** GIVEN RECORDS follows **

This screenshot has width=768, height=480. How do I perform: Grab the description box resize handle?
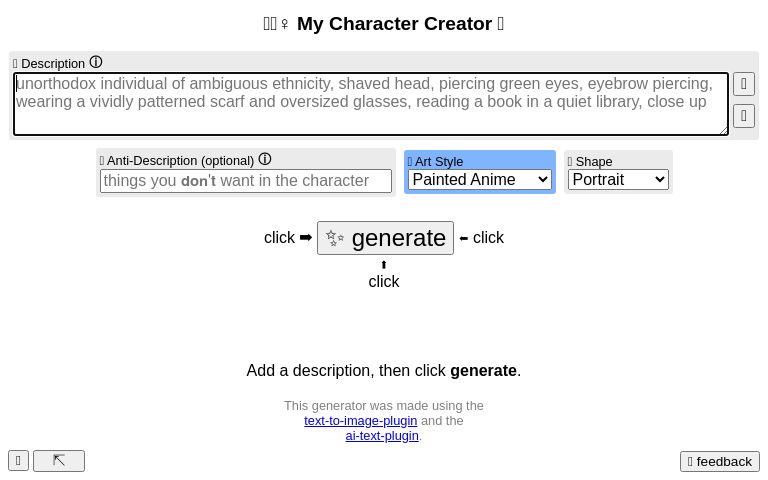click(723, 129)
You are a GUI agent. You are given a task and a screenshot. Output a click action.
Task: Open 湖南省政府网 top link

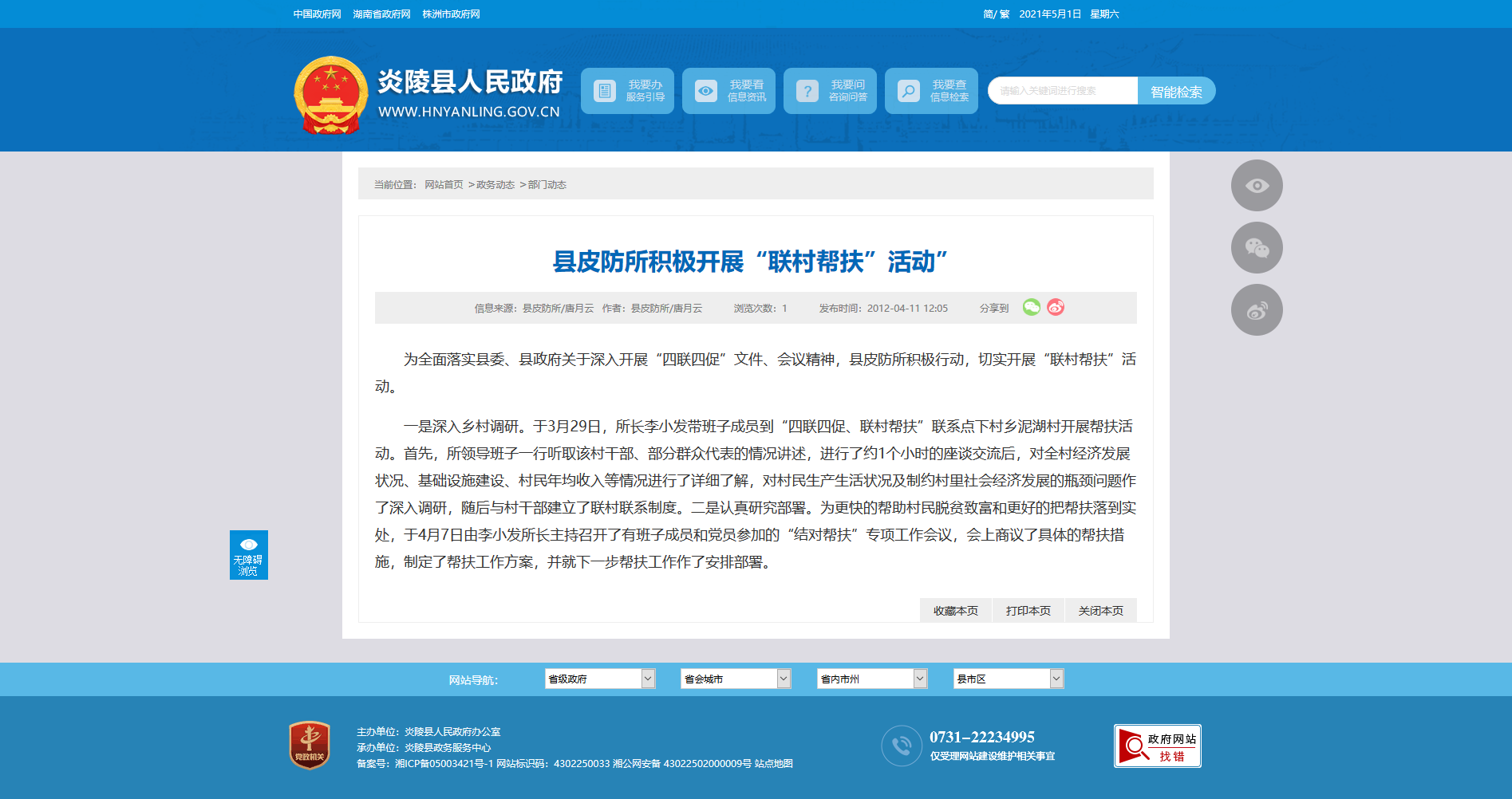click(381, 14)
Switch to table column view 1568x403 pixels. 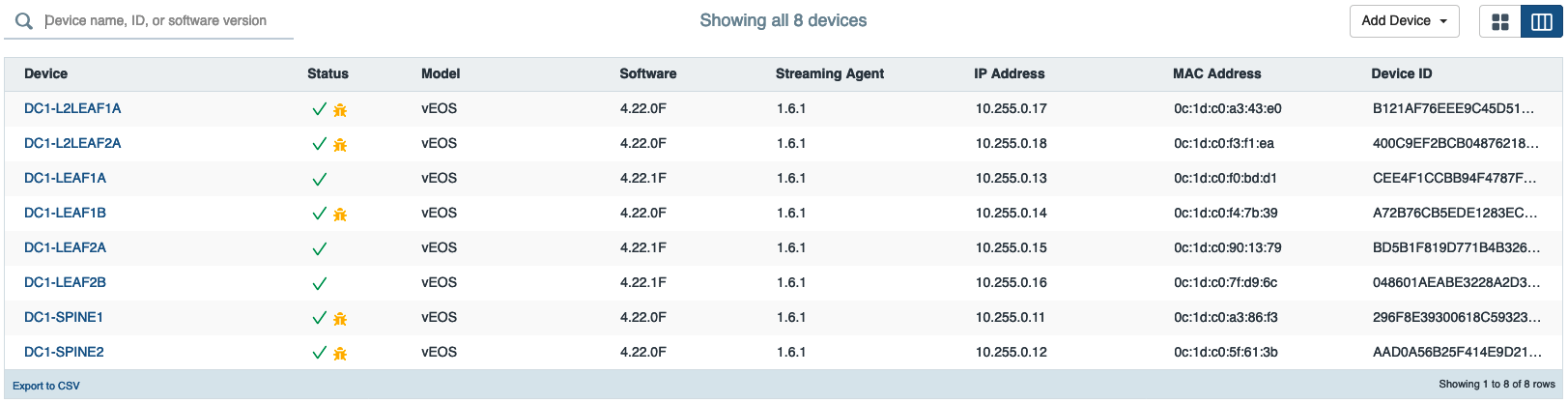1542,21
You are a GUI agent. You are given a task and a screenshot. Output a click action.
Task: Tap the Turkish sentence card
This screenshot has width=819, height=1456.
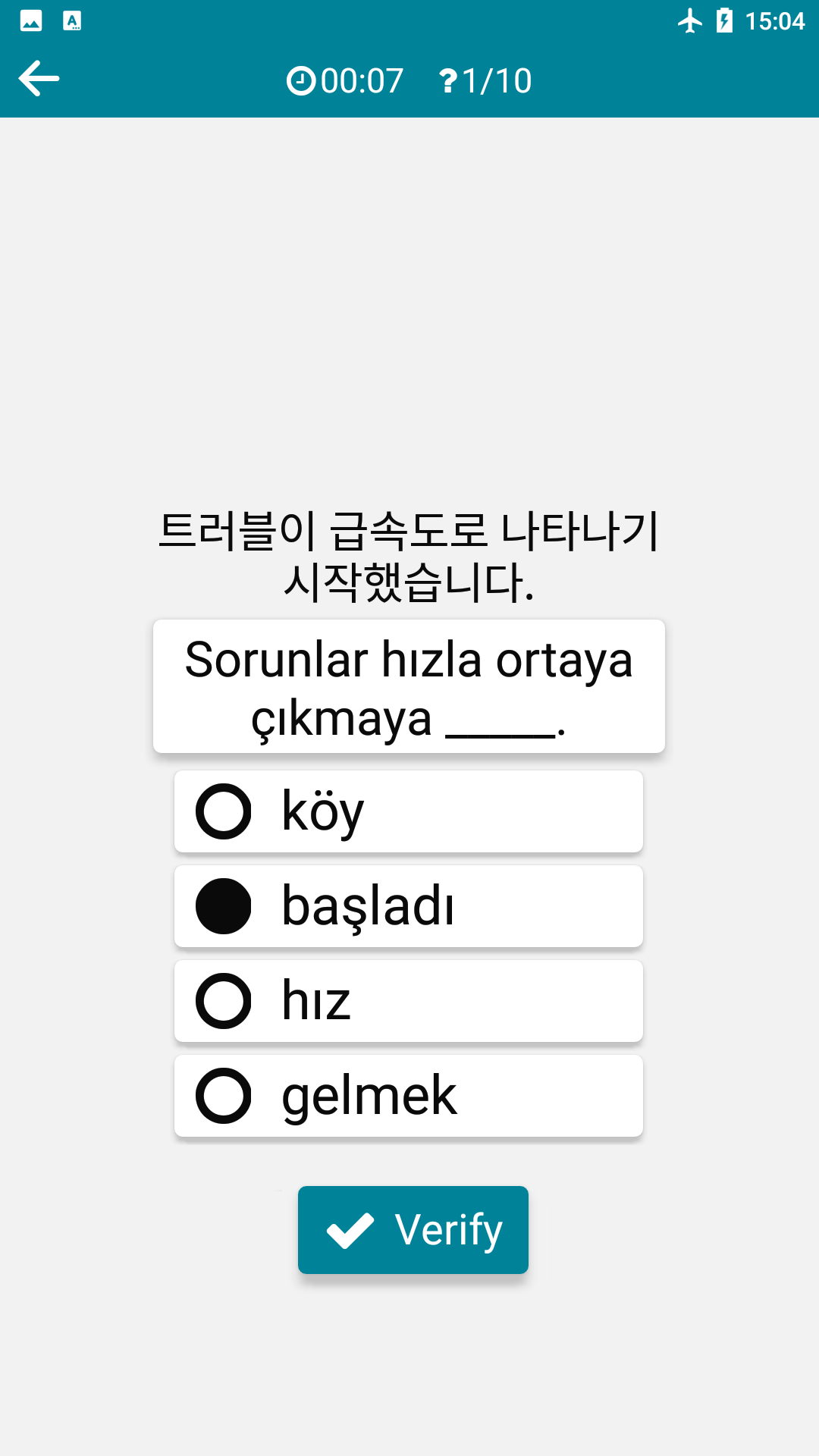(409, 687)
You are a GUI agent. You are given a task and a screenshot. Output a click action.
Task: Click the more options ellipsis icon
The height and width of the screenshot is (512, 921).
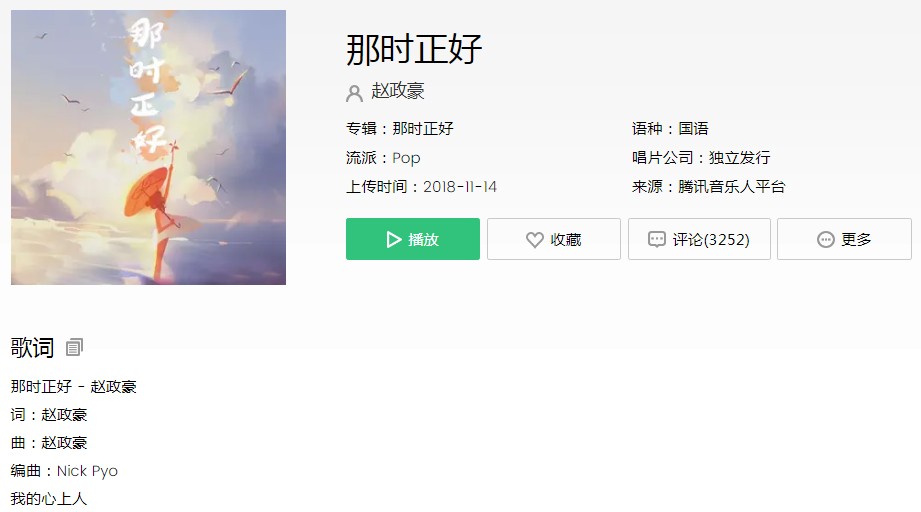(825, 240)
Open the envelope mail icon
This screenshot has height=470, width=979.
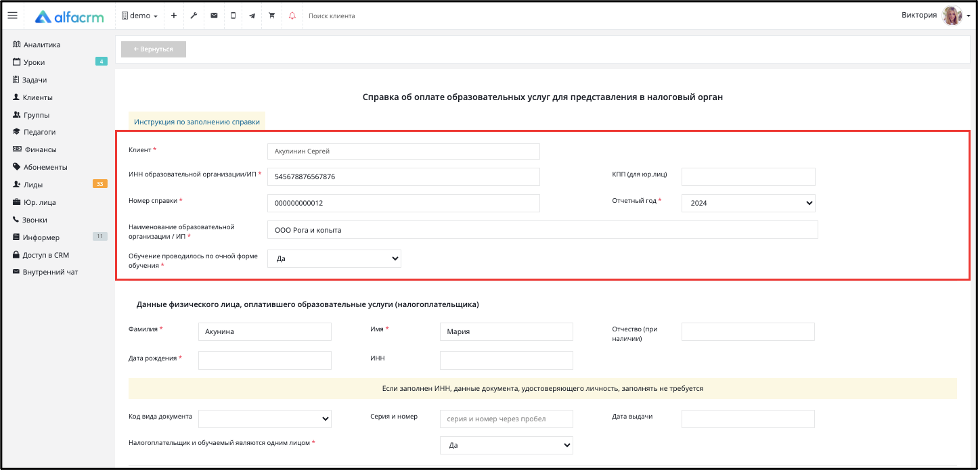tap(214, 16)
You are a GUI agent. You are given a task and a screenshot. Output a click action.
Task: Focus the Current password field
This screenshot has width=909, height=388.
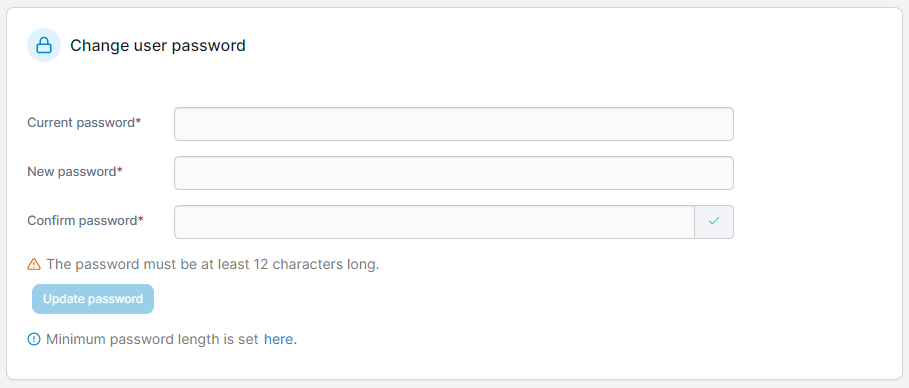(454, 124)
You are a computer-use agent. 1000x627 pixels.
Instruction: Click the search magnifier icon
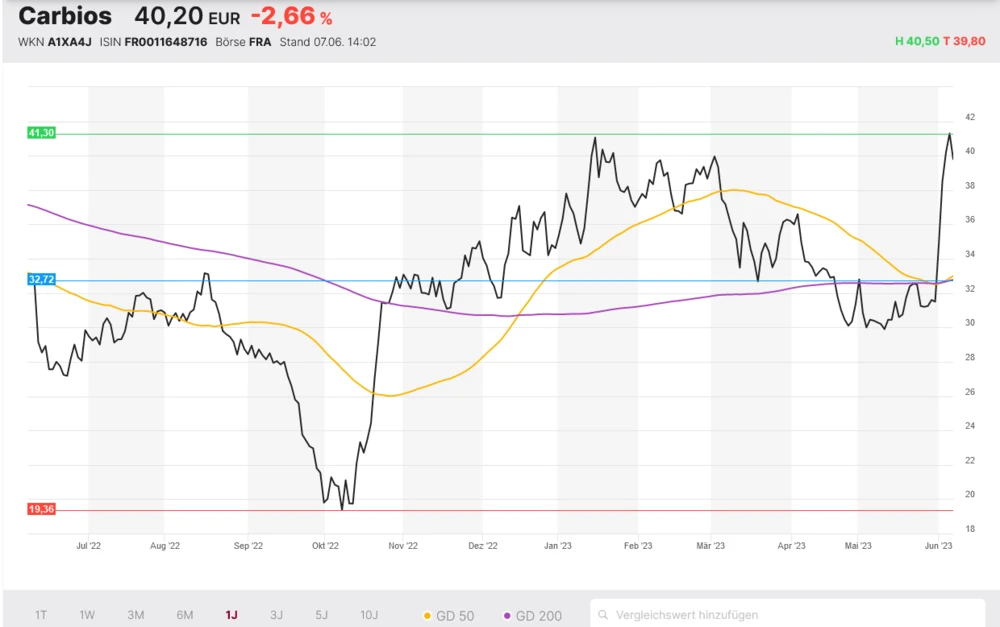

** End of GIVEN RECORDS **

▸ TASK DETAILS
Take the line containing "Open the envelope mail icon" and all lines after it to the end of the data above, and reproduce them exactly, leaving out pictures. Nothing else belongs in the copy.

▸ PROBLEM SOLUTION
Open the envelope mail icon
This screenshot has height=470, width=979.
tap(214, 16)
You are a GUI agent. You are given a task and a screenshot. Output a click action.
Task: Focus the Current password field
This screenshot has width=909, height=388.
(454, 124)
You are a computer-use agent. 1000x627 pixels.
Instruction: Click the search magnifier icon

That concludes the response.